Aim of the task – Say nothing but the number of lines below in which the string "folder" appears.

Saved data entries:
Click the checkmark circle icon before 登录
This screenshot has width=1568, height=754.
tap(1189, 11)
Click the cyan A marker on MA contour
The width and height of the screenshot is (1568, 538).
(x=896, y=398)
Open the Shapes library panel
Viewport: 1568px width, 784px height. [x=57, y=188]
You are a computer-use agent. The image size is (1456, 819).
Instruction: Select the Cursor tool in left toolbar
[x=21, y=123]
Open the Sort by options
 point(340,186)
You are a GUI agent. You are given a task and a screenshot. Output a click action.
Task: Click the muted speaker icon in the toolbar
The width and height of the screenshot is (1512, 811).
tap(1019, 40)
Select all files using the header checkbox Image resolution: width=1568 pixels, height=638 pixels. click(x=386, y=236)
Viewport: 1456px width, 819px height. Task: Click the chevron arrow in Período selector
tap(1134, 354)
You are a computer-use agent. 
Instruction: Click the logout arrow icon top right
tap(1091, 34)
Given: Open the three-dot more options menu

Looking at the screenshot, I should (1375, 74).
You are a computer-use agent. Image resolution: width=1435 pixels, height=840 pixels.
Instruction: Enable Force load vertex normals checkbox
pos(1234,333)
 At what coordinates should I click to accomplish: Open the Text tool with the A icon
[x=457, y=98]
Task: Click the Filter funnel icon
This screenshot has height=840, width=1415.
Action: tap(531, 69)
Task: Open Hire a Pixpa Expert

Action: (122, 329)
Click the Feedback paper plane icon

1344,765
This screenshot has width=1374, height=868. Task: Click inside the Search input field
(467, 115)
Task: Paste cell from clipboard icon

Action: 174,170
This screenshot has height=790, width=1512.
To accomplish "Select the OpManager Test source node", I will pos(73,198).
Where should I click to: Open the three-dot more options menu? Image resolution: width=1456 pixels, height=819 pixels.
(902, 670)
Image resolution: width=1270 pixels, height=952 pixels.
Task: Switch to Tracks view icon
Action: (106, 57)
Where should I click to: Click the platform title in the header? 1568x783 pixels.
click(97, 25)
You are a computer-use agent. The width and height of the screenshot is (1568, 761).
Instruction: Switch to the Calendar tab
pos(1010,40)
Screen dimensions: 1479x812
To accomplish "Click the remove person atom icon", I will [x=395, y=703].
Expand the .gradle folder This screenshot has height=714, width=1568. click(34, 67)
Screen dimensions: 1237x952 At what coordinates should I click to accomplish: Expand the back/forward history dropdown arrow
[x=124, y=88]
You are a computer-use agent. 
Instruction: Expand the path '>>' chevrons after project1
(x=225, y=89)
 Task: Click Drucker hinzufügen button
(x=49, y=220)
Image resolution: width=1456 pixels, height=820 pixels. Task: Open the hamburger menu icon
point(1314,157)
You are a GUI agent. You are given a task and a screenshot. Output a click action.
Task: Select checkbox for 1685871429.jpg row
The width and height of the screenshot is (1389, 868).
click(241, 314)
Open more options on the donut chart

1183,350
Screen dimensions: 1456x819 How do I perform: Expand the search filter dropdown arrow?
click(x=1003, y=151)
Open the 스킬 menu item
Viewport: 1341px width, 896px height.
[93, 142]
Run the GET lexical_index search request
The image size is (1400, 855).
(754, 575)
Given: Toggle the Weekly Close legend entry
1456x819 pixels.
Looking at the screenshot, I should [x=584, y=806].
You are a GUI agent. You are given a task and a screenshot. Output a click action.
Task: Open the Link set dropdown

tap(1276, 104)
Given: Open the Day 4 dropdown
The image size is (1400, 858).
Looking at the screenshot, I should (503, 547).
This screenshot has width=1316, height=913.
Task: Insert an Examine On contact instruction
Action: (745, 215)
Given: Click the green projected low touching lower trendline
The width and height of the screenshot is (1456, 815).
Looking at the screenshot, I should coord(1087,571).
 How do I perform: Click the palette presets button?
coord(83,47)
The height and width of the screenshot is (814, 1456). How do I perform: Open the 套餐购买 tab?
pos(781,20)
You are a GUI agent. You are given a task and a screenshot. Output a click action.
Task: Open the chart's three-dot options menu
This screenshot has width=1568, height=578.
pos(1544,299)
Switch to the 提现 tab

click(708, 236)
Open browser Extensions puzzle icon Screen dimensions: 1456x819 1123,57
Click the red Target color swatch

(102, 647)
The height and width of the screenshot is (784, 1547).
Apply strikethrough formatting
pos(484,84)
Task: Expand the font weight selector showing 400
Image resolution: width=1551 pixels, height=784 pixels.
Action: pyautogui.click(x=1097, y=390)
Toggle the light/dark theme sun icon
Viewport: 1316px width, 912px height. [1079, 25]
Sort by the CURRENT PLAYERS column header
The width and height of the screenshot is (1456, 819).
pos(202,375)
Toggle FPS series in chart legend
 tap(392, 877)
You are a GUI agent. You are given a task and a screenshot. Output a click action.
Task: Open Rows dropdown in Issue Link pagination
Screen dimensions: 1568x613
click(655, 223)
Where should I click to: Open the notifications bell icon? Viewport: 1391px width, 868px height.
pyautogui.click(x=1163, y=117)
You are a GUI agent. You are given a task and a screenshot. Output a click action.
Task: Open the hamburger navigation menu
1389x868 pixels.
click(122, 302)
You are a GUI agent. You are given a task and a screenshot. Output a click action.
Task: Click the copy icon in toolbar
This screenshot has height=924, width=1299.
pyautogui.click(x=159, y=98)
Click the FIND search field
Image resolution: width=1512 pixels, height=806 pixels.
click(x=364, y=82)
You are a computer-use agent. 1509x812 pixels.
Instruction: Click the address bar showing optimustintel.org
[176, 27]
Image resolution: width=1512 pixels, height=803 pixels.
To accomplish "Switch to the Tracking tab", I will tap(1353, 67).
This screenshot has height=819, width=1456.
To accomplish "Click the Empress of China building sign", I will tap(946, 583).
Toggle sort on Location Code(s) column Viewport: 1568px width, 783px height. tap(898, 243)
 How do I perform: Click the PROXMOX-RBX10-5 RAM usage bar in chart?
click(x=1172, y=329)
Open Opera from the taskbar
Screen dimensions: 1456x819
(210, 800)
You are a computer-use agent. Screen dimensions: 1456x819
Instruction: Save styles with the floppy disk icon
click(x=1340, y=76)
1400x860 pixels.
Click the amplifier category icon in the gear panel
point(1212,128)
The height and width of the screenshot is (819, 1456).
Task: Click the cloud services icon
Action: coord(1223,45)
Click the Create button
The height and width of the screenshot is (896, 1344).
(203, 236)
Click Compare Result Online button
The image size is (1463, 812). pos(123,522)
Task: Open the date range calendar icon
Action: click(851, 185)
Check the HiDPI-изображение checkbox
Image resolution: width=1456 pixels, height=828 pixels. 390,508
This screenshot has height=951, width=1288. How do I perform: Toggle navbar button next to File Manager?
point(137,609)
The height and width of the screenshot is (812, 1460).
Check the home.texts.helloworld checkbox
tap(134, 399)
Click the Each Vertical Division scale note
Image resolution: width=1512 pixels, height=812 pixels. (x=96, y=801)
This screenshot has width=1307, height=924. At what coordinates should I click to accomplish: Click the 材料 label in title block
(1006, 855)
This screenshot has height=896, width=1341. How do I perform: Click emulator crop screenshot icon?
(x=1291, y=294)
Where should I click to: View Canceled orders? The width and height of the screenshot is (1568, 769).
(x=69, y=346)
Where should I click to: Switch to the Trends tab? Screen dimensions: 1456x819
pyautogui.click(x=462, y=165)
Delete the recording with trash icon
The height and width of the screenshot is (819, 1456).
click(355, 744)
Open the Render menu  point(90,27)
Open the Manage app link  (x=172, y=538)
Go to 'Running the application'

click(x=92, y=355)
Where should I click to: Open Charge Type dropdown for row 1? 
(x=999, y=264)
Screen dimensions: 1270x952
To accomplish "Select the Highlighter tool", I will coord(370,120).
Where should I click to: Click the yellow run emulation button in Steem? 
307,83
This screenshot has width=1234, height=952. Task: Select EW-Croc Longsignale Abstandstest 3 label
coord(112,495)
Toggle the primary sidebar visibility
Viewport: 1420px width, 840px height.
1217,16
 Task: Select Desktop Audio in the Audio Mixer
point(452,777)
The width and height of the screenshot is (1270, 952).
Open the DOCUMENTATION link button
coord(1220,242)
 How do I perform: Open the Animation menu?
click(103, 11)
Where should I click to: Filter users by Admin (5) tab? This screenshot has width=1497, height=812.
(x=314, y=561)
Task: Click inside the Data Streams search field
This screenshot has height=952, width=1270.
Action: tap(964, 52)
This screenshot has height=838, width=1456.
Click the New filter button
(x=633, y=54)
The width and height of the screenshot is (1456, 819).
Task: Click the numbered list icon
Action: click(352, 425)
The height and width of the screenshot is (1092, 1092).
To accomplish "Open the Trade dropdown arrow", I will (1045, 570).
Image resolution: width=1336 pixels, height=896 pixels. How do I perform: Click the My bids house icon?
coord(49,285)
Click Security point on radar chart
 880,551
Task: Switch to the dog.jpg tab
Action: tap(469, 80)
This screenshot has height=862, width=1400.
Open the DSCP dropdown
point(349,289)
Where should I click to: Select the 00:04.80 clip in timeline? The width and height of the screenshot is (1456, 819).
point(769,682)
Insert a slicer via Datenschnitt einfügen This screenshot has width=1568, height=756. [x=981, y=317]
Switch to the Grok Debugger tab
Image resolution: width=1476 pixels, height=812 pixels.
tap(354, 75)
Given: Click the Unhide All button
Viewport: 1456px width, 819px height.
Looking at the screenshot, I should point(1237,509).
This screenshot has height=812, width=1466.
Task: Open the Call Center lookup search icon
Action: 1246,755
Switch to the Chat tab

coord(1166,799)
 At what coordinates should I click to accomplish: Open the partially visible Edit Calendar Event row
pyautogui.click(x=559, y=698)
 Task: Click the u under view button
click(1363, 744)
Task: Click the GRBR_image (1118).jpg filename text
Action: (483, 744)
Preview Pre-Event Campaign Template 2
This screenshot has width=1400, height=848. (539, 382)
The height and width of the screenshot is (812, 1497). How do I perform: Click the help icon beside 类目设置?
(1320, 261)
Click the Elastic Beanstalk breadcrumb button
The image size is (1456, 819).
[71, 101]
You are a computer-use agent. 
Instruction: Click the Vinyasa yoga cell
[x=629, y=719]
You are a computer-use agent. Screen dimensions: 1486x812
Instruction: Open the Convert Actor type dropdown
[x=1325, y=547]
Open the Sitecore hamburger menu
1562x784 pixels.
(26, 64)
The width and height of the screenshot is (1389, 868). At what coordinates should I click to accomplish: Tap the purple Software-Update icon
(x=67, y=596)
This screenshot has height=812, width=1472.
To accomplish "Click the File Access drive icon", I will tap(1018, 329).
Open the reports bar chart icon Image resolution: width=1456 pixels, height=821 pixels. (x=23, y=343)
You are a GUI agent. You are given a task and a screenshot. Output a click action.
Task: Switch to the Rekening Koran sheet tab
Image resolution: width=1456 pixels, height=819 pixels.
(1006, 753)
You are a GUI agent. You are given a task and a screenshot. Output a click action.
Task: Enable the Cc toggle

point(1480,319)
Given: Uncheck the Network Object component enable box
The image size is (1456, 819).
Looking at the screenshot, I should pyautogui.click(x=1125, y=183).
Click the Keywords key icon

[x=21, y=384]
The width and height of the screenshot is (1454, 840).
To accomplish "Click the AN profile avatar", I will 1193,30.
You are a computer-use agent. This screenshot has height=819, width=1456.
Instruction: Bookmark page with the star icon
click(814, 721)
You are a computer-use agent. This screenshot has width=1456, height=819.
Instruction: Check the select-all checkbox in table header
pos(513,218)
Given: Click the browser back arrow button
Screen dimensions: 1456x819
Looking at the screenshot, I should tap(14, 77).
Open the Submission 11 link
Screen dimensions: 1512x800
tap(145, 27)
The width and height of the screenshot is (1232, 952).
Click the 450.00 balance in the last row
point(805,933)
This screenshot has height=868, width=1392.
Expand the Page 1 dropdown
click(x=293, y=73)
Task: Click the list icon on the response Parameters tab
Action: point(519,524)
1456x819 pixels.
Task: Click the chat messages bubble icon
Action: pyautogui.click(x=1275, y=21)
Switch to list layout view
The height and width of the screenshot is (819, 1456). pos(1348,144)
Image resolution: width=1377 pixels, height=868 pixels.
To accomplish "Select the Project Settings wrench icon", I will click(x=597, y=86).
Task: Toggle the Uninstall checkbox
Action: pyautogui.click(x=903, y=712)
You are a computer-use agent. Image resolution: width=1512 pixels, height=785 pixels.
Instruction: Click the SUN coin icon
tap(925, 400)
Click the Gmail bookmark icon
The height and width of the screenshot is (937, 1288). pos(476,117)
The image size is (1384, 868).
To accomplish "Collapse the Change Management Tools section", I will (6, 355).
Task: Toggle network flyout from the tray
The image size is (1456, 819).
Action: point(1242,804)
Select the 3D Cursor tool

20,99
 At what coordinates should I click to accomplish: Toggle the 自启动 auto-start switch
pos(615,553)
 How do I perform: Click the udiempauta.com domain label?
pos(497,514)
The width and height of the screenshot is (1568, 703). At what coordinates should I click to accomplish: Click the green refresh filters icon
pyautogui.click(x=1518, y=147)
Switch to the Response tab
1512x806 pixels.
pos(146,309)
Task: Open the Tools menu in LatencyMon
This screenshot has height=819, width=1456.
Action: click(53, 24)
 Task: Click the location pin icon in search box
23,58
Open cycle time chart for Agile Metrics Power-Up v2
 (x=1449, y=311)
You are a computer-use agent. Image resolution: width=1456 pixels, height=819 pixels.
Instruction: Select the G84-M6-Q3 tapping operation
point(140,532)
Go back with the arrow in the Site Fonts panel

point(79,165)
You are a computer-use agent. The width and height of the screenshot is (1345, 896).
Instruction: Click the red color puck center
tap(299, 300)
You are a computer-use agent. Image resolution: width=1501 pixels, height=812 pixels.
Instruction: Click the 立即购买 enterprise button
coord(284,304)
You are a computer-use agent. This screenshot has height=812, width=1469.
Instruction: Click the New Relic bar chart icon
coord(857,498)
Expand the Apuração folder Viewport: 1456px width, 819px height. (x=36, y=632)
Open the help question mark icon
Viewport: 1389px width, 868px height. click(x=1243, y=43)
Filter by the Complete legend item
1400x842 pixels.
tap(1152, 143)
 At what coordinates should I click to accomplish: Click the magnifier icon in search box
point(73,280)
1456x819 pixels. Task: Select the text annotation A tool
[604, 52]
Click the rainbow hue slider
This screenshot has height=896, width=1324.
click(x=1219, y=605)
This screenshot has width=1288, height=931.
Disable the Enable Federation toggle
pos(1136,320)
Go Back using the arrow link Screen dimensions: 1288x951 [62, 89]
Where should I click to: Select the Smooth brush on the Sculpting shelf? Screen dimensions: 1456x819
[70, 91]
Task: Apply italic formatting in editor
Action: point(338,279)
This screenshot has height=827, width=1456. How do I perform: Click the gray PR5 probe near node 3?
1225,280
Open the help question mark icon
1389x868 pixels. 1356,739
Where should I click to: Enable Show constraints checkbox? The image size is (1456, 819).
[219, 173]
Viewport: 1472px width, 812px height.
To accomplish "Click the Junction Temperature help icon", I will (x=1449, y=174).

Answer – 2